Donnerstag, den 24. September 2020

Tobias Schlegl begann seine Karriere bei VIVA. Da war er Kult, und nicht nur, weil er öfter von Oliver Kalkofe durch den Kakao gezogen worden war. Später moderierte er die NDR-Satiresendung “extra 3”, dann das ZDF-Kulturmagazin “aspekte”.
2016 zog er den Stecker. Raus aus der Medienbranche. Was Neues machen.
Er begann eine dreijährige Ausbildung zum Notfallsanitäter.
Eigentlich war nicht geplant, dass er diese Ausbildung und seinen neuen Beruf medial in irgendeiner Art und Weise ausschlachten will. Aber es kam anders. Weil er das Erlebte verarbeiten wollte und musste. Er begann ein Buch zu schreiben – und das ist nun da.

Kim war erfolgreicher Werbetexter, als er beschloss, den Job an den Nagel zu hängen. Seitdem ist er Notfallsanitäter. Doch der Stress zermürbt ihn. Die Schichten sind lang und anstrengend. Die Notfälle fordern ihn körperlich und psychisch. Nachtschichten. Überstunden. Kollegen, die einen fordern.
Er beginnt, Fehler zu machen. Er hat für nichts mehr Zeit und kann sich zu nichts mehr aufraffen. Bald verlässt ihn seine Freundin. Als sein bester Freund Benny ihn zu einer Reise ans Meer mitnimmt, könnte es ein Wendepunkt sein. Aber es wird schlimmer.

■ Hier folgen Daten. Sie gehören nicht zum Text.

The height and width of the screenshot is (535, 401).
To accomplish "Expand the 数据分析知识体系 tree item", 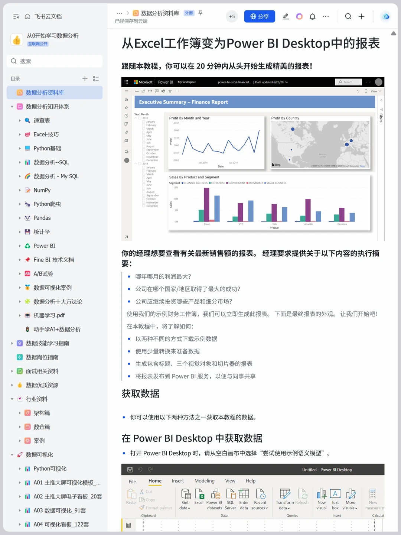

“Schockraum” heißt der Roman, den Tobias Schlegl auch seinen Kolleginnen und Kollegen widmet. Er schildert anhand von Kim, wie zermürbend die Arbeit in der Rettungsbranche ist.
Da geht es um die Überlastung der Leute, die dort arbeiten. Wenig Freizeit, wenig Geld. Dazu die Menschen, die teilweise aus nichtigen Gründen den Rettungswagen rufen. Und natürlich die Fälle, die aufs Gemüt schlagen.
Tobias Schlegl zeigt in seinem Roman das ganze Spektrum dessen, was Leute offenbar in diesem Beruf erleben, und er beschreibt auf eindringliche Art, wie der junge Mann immer tiefer rutscht in einen Strudel aus Schlaflosigkeit und Depressionen. Wer wissen möchte, unter welchen schwierigen Bedingungen die Retter arbeiten und drohen, selbst Retter zu brauchen, der sollte “Schockraum” unbedingt lesen. Und Entscheider sollten das erst recht.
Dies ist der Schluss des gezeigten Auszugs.